Beyond the data obfuscation, there’s insufficient monitoring. The virus may have started circulating on US dairy farms months before it was detected, according to Michael Worobey, a biology professor at the University of Arizona. That suggests the need for better and more proactive pathogen monitoring on the part of the USDA.

And once H5N1 was confirmed in dairy cows, the USDA didn’t require dairy farms to conduct routine testing nor report positive H5N1 tests. The USDA has even tolerated uncooperative farmers, despite the high stakes of the disease spread.

“There has been a little bit of reluctance for some of the producers to allow us to gather information from their farms,” said Michael Watson, administrator of USDA’s Animal and Plant Health Inspection Service, in a press conference on Wednesday. But, he added, “that has been improving.”

This voluntary approach is a recurring theme in USDA policy; there’s even uncertainty as to whether the agency is enforcing orders for farmers to toss milk from infected cows to ensure it doesn’t wind up in the food supply, which could explain how traces of it were found in store-bought milk.

Last week, the New York Times reported that North Carolina officials confirmed there were asymptomatic cows in the state, which could also explain why the virus was detected in the commercial milk supply. It also suggests more herds may be infected than previously thought.

On Wednesday, a month after the first confirmation, the USDA finally issued a federal order requiring that laboratories and state veterinarians report farms with positive H5N1 tests and that lactating dairy cows must test negative for bird flu before crossing state lines (and cooperate with investigators). At a Wednesday press conference, the agency didn’t specify how the order will be enforced.

Why regulation and response go hand-in-hand

The USDA’s sluggish response to a rapidly moving virus may leave some foreign observers scratching their heads. But much of it can be explained by an irresolvable conflict baked into its mission.

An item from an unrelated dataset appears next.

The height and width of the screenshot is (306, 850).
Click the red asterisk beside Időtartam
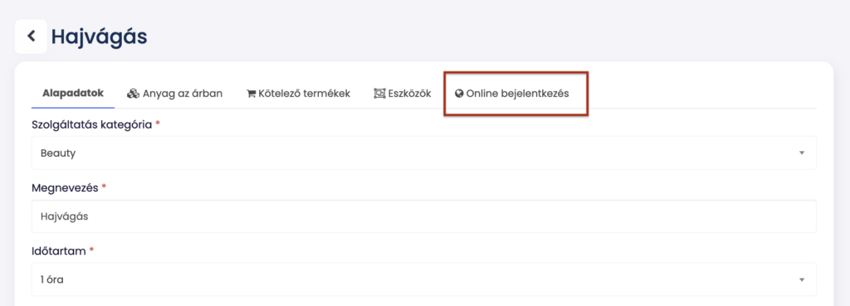(x=91, y=250)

The agency, according to food industry scholars Gabriel Rosenberg and Jan Dutkiewicz, has “the oxymoronic double mandate of both promoting and regulating all of American agriculture—two disparate tasks that, when combined, effectively put the fox in charge of the henhouse.”

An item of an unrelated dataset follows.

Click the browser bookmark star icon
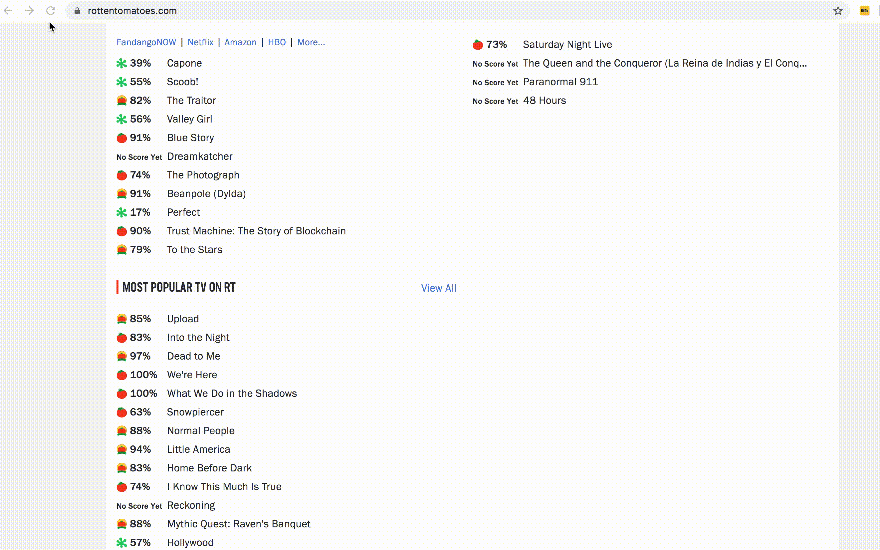The height and width of the screenshot is (550, 880). [838, 11]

More often than not, it’s heavy on the promotion and light on the regulation.

The paradox has been at the center of its response to the bird flu’s decimation of the US poultry industry in recent years. While the USDA is developing several bird flu vaccines, it’s long been stubbornly opposed to a broad vaccination campaign due to industry fears that it’ll disrupt trade, a major source of revenue for US poultry companies, despite pleas from experts to give birds a bird flu shot.

USDA has also been deferential to industry on matters of pollution, labor, political corruption, false advertising, and animal cruelty across numerous sectors. And it’s not the only agency that too often takes a hands-off approach to problems stemming from food production.

The FDA has failed to stringently regulate antibiotics used in animal farming, a pressing public health threat that, in recent years, some European regulators have addressed in earnest. Agriculture is a top source of US water and air pollution, due in large part to congressional loopholes and weak enforcement on the part of the US Environmental Protection Agency.

It all adds up to what food industry experts call “agricultural exceptionalism,” in which the food industry operates under a different set of regulations than the rest of the economy. The justification of such exceptionalism is that it’s necessary, given the importance of an abundant food supply. But that’s all the more reason not to give farmers and ranchers carte blanche to let disease circulate on American farms unchecked.